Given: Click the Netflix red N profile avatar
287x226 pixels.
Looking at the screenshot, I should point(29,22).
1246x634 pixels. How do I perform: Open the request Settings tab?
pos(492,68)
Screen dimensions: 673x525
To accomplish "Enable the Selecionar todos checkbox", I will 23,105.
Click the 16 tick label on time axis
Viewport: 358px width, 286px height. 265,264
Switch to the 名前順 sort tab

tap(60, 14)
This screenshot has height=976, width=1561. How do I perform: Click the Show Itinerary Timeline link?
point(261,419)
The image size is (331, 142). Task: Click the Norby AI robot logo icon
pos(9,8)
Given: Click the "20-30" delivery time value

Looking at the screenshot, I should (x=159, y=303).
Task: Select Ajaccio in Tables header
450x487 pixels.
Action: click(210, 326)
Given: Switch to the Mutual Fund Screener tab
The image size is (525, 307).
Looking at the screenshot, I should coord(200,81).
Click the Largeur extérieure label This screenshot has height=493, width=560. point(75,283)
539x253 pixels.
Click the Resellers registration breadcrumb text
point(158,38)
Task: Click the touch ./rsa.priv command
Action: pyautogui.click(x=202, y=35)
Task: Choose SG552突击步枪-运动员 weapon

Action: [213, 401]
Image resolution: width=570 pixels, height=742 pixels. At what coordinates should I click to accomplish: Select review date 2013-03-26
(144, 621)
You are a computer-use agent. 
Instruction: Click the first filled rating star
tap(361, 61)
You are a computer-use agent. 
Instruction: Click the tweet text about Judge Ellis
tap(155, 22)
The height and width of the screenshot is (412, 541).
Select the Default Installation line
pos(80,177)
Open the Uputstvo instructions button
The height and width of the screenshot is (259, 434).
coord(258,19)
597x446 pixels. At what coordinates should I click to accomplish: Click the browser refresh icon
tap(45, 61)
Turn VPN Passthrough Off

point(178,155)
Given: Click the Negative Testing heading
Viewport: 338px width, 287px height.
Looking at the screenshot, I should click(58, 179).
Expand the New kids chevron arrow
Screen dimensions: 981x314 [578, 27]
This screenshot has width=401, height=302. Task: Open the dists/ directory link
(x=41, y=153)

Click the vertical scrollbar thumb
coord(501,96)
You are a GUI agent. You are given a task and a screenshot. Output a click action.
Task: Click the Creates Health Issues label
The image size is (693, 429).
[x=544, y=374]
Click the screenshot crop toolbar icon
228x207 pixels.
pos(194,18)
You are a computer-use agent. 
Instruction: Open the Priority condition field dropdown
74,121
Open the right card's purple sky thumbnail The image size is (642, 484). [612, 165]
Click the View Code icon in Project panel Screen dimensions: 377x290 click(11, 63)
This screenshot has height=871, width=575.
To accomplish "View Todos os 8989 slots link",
══════
### AIM OF THE TASK
Lines from the one with "228x207 pixels." through the last line above must be printed exactly; no other line is to appear.

### SOLUTION
228x207 pixels.
pos(194,18)
You are a computer-use agent. 
Instruction: Open the Priority condition field dropdown
74,121
Open the right card's purple sky thumbnail The image size is (642, 484). [612, 165]
Click the View Code icon in Project panel Screen dimensions: 377x290 click(11, 63)
This screenshot has height=871, width=575.
To accomplish "View Todos os 8989 slots link",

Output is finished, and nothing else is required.